▶ [Extrait choisi]
==========
Comment comprendre et étudier cette reconfiguration sociétale du monde contemporain du point de vue des langues qui nous réunissent et nous séparent à la fois ? Dans une logique adaptative, les sociétés actuelles sont partagées entre des quêtes antagonistes : i) soit on recherche des réponses simplificatrices, souvent binaires, témoignant d’un repli identitaire comme le choix de langues dominantes à l’école pour faciliter l’intégration des individus, la réduction des langues sur les réseaux sociaux, le monopole de la diffusion des résultats de recherche en anglais, la multiplication de Novlangues escamotant, sur le fond, les processus que l’on cherche à clarifier, ii) soit on s’attelle à relever le défi de la complexité. Mais comment ? Invités à agir simultanément en différents espaces, est-il devenu nécessaire d’embrasser plusieurs perspectives à la fois, de connaître plusieurs langues à des niveaux de compétences différents, ce qui requiert une grande plasticité mentale et ébranle notre besoin de permanence identitaire dans un monde où chacun navigue entre des identités multiples (Lahire) ou des identités liquides (Bauman) ?

 

Faute de solutions interindividuelles, la médiation entre en jeu. Forgée à partir du verbe latin mediare, longtemps désignant l’intervention d’un tiers pour réconcilier deux parties, la notion de médiation relie désormais des univers flous et pluridimensionnels. La médiation, est-elle à même de concilier les courants de pensée actuels qui semblent opposer, d’une part une approche universaliste qui suppose l’existence d’un espace abstrait de communication translinguistique et d’autre part, des approches « différentialistes » qui insistent sur la (super)diversité des expressions langagières ?

 

Nous proposons de nous intéresser aux médiations dans des configurations plurielles et transdisciplinaires et ceci à partir des langues qui, implicitement et explicitement, se situent au cœur des métissages qu’elles cherchent à clarifier. Tissées dans les cultures et les contextes, les langues constituent elles-mêmes des systèmes complexes qui reflètent différentes façons de percevoir nos relations au réel. S’il y a bien un consensus scientifique sur la richesse intrinsèque de chaque langue, ni la hiérarchie postcoloniale des statuts des langues, ni sa remise en cause, ne va de soi. Les moyens de l’intercompréhension dans un monde global et transculturel doivent prendre en compte les métissages émergents, ils constituent des objets d’interrogation tant pour les chercheurs que pour les acteurs.

 

Ce colloque entend faire émerger des analyses sur des situations multilingues et/ou multiculturelles à travers leurs médiations, comme elles se trouvent illustrées dans des situations concrètes (en classe, dans les discours journalistiques, sur la scène politique, économique, éducative etc.) ou représentées dans des situations virtuelles (dans la littérature, la publicité, les arts visuels etc.).

 

  • Comment les traducteurs, les pédagogues, les chercheurs, les décideurs tranchent-ils dans leur relation au réel, dans leur capacité de se relier aux autres pour agir avec eux et faire transiter, entre individus ou groupes et à travers les frontières, des idées, des valeurs, des représentations et des règles ?
==========
Poursuivez le texte sur les médiations entre les langues à partir de sa dernière phrase. Les données ci-après ne proviennent pas du même document que le texte.

▶ [Données fournies]
==========
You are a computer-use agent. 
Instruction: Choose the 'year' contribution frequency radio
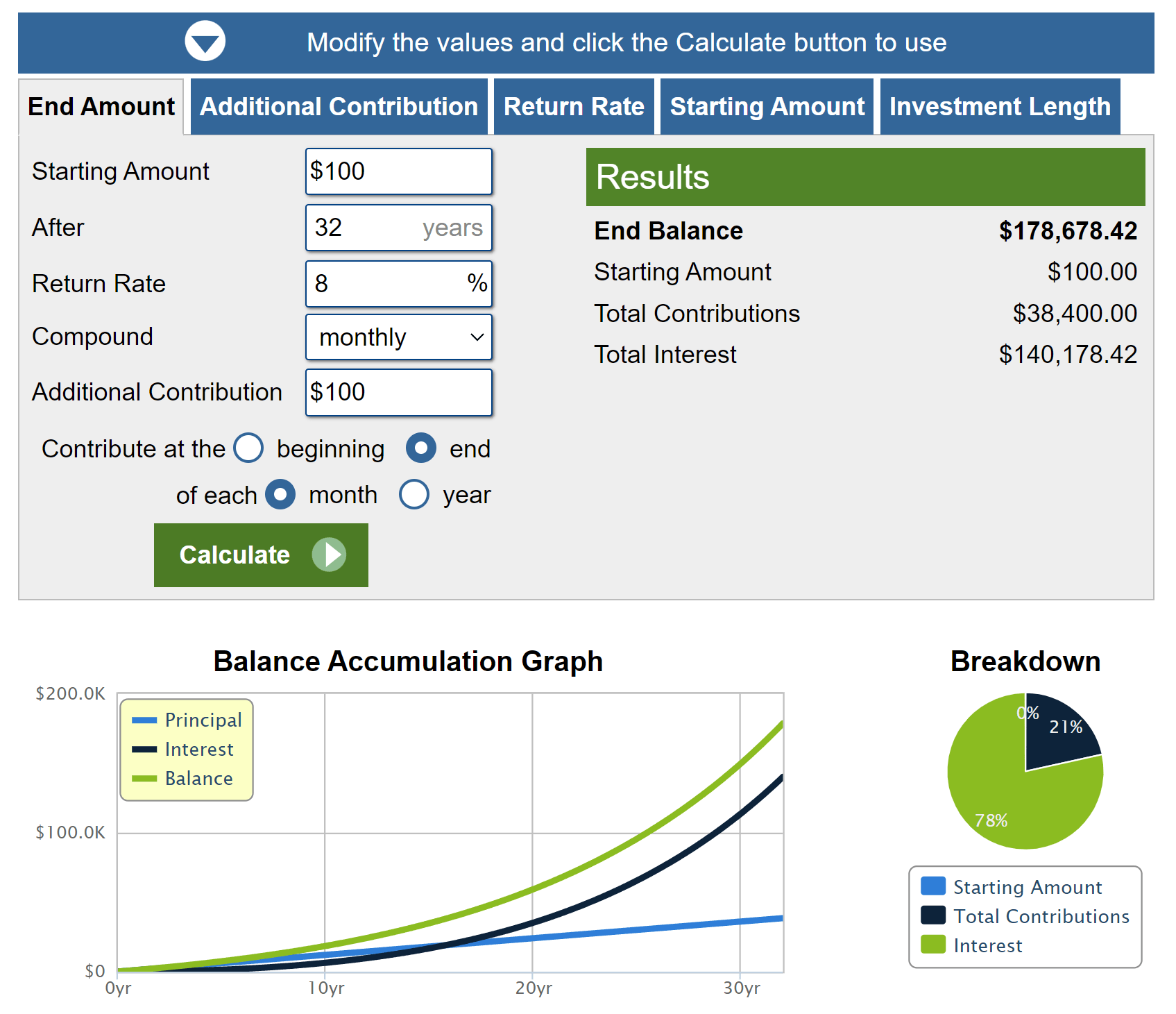pos(414,495)
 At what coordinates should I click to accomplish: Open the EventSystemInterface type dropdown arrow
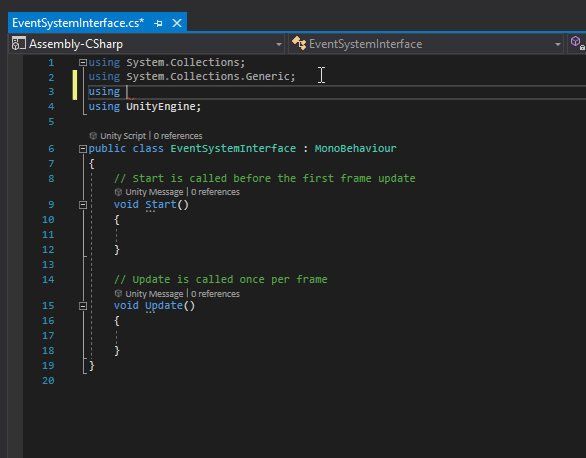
==========
▶ [Résultat obtenu]
  • Quels sont les paradigmes émergents de dépassement des limites de la médiation triangulaire ?
  • Quelles sont les solutions transdisciplinaires qu’impose la nécessité de penser et agir sur le continuum instable local-global ?

 

Nous envisagerons cette problématique à partir des axes suivants, en invitant tout particulièrement des contributions inter- et transdisciplinaires :

 

  1. Comment la pensée de la traduction évolue-t-elle face à ces nouveaux défis linguistiques ? Entre le rêve d’un espace uniforme et transparent de communication à l’échelle mondiale et l’accentuation des singularités et idiosyncrasies linguistiques, comment situer l’activité de traduction ? Quelle place pour la traduction entre le projet d’une métalangue universelle et la « superdiversité » des pratiques linguistiques actuelles ?

 

  1. Dans le domaine de la littérature, du théâtre, de la poésie, nous pourrons nous intéresser à l’hybridation de formes à l’intérieur des textes, à la rencontre de plusieurs langues au sein d’une même œuvre. On questionnera également les auteurs, médiateurs de leurs propres œuvres qui, en les traduisant eux-mêmes, donnent naissance à des univers en palimpsestes.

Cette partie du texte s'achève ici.